Scikit-learn has an example where it compares different "ensembles of trees" methods for classification on slices of their iris dataset. Being new to machine learning and having seen XGBoost pop everywhere, I decided to expand this example and include both scikit-learn's GradientBoostingClassifier
and XGBClassifier
for comparison. The code is (note that aside from adding two additional models, this code is taken directly from the example linked above)
import numpy as np
from sklearn.datasets import load_iris
from sklearn.ensemble import (RandomForestClassifier, ExtraTreesClassifier,
AdaBoostClassifier,GradientBoostingClassifier)
from sklearn.tree import DecisionTreeClassifier
from xgboost import XGBClassifier
# Parameters
n_classes = 3
n_estimators = 30
RANDOM_SEED = 13 # fix the seed on each iteration
# Load data
iris = load_iris()
models = [DecisionTreeClassifier(max_depth=None),
RandomForestClassifier(n_estimators=n_estimators),
ExtraTreesClassifier(n_estimators=n_estimators),
AdaBoostClassifier(DecisionTreeClassifier(max_depth=None),
n_estimators=n_estimators),
GradientBoostingClassifier( n_estimators=n_estimators, max_depth=None, learning_rate=0.1),
XGBClassifier( n_estimators=n_estimators, max_depth=10, eta=0.1)]
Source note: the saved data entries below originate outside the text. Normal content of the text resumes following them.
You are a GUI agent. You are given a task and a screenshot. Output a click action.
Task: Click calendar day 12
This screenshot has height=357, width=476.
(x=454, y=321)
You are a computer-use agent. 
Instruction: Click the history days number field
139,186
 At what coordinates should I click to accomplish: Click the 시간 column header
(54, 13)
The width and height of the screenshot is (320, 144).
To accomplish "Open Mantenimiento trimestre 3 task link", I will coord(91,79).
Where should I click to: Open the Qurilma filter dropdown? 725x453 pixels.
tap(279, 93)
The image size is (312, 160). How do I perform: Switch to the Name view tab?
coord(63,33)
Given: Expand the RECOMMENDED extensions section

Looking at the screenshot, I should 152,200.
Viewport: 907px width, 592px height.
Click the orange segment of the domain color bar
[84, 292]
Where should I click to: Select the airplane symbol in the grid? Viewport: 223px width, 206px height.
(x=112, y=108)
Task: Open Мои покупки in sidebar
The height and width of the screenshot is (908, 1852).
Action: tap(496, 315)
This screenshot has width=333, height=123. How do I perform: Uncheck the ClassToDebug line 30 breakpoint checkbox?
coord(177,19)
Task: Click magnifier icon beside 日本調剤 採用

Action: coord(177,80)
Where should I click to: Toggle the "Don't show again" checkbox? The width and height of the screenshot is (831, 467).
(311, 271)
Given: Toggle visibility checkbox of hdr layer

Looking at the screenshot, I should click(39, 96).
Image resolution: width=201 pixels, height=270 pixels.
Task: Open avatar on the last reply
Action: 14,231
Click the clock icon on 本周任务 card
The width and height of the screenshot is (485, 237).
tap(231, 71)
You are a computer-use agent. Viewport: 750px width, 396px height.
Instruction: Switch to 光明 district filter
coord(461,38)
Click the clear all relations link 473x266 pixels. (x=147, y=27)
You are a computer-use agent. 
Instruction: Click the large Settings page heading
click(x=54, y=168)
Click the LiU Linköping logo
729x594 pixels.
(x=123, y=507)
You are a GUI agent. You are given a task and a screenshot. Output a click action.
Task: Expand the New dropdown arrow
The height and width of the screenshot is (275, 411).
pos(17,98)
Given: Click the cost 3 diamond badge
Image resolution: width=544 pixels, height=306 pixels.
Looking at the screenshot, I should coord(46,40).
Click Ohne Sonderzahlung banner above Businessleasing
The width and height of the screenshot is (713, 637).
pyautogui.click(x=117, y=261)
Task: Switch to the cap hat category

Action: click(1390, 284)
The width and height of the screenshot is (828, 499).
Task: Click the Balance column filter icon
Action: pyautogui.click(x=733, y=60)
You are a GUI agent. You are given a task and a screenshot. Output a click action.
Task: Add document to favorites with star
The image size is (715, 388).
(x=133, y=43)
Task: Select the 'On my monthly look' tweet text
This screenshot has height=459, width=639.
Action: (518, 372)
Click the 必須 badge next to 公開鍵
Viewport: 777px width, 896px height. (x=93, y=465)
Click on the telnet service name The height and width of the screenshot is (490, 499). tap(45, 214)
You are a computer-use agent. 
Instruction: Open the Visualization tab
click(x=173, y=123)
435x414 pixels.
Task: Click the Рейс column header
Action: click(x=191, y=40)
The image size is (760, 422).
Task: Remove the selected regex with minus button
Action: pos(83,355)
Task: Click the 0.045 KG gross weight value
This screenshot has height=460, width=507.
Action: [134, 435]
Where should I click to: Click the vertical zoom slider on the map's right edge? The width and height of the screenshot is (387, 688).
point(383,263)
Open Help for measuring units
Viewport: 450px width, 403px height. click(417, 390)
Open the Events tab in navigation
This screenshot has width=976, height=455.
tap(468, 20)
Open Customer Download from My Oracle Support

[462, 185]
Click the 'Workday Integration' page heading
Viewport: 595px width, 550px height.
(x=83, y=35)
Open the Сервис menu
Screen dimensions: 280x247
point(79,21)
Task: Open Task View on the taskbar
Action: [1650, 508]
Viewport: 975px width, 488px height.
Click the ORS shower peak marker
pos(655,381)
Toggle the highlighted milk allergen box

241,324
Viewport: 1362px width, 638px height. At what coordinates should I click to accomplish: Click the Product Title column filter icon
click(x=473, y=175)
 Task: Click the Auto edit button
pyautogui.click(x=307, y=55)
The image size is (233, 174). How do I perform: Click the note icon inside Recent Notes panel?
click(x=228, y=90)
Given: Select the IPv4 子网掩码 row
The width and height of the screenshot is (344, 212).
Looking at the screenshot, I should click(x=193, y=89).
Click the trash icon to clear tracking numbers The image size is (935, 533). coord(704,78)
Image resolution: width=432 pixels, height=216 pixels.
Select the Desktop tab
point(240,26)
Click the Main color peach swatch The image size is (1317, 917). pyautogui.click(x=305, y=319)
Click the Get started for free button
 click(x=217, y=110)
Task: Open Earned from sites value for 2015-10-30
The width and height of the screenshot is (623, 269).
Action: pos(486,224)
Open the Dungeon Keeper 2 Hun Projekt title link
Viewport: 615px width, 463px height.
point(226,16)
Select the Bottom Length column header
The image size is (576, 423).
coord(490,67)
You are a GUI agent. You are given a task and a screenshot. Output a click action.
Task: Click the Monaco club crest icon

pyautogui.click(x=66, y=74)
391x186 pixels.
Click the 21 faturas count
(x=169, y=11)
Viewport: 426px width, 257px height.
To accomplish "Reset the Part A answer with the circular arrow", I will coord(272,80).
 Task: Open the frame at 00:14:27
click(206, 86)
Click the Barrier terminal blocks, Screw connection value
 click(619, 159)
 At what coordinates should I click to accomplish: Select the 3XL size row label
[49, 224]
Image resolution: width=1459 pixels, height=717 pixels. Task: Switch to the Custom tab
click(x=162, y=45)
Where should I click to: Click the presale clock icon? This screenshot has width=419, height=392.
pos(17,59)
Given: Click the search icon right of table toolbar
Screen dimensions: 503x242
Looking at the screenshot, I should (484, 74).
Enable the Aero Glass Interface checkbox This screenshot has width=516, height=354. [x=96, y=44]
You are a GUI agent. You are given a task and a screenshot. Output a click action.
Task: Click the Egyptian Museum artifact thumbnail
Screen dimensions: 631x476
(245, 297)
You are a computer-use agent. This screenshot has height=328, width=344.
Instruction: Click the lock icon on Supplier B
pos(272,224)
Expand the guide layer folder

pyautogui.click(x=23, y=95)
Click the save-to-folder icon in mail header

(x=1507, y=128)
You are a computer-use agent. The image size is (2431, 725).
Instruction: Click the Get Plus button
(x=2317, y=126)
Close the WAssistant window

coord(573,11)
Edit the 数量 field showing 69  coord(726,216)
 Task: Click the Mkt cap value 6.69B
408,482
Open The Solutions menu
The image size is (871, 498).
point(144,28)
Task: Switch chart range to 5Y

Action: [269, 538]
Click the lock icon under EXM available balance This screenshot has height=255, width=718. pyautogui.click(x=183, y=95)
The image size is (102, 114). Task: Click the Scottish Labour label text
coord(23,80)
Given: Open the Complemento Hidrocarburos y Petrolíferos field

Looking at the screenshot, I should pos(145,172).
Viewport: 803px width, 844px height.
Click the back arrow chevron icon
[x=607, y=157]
for pair in ([0, 1], [0, 2], [2, 3]):
for model in models:
# We only take the two corresponding features
X = iris.data[:, pair]
y = iris.target
# Shuffle
idx = np.arange(X.shape[0])
np.random.seed(RANDOM_SEED)
np.random.shuffle(idx)
X = X[idx]
y = y[idx]
# Standardize
mean = X.mean(axis=0)
std = X.std(axis=0)
X = (X - mean) / std
# Train
model.fit(X, y)
scores = model.score(X, y)
# Create a title for each column and the console by using str() and
# slicing away useless parts of the string
model_title = str(type(model)).split(
".")[-1][:-2][:-len("Classifier")]
model_details = model_title
if hasattr(model, "estimators_"):
model_details += " with {} estimators".format(
len(model.estimators_))
print(model_details + " with features", pair,
"has a score of", scores)
The results are
DecisionTree with 30 estimators with features [0, 1] has a score of 0.9266666666666666
RandomForest with 30 estimators with features [0, 1] has a score of 0.9266666666666666
ExtraTrees with 30 estimators with features [0, 1] has a score of 0.9266666666666666
AdaBoost with 30 estimators with features [0, 1] has a score of 0.9266666666666666
GradientBoosting with 30 estimators with features [0, 1] has a score of 0.9266666666666666
XGB with 30 estimators with features [0, 1] has a score of 0.8933333333333333
===
DecisionTree with 30 estimators with features [0, 2] has a score of 0.9933333333333333
RandomForest with 30 estimators with features [0, 2] has a score of 0.9933333333333333
ExtraTrees with 30 estimators with features [0, 2] has a score of 0.9933333333333333
AdaBoost with 30 estimators with features [0, 2] has a score of 0.9933333333333333
GradientBoosting with 30 estimators with features [0, 2] has a score of 0.9933333333333333
XGB with 30 estimators with features [0, 2] has a score of 0.9733333333333334
===
DecisionTree with 30 estimators with features [2, 3] has a score of 0.9933333333333333
RandomForest with 30 estimators with features [2, 3] has a score of 0.9933333333333333
ExtraTrees with 30 estimators with features [2, 3] has a score of 0.9933333333333333
AdaBoost with 30 estimators with features [2, 3] has a score of 0.9933333333333333
GradientBoosting with 30 estimators with features [2, 3] has a score of 0.9933333333333333
XGB with 30 estimators with features [2, 3] has a score of 0.9866666666666667
As you can see, the other methods all report the same results with XGBoost being slightly lower. I obviously have not done any sort of model optimization, but I am wondering if there is a reason why XGBoost does not perform as well in this simple situation? Is it too artificial of an example for the benefits of XGBoost to become apparent? Did I set things up in a manner that would disadvantage XBGoost (this is my first time using any of these algorithms)? Thanks in advance!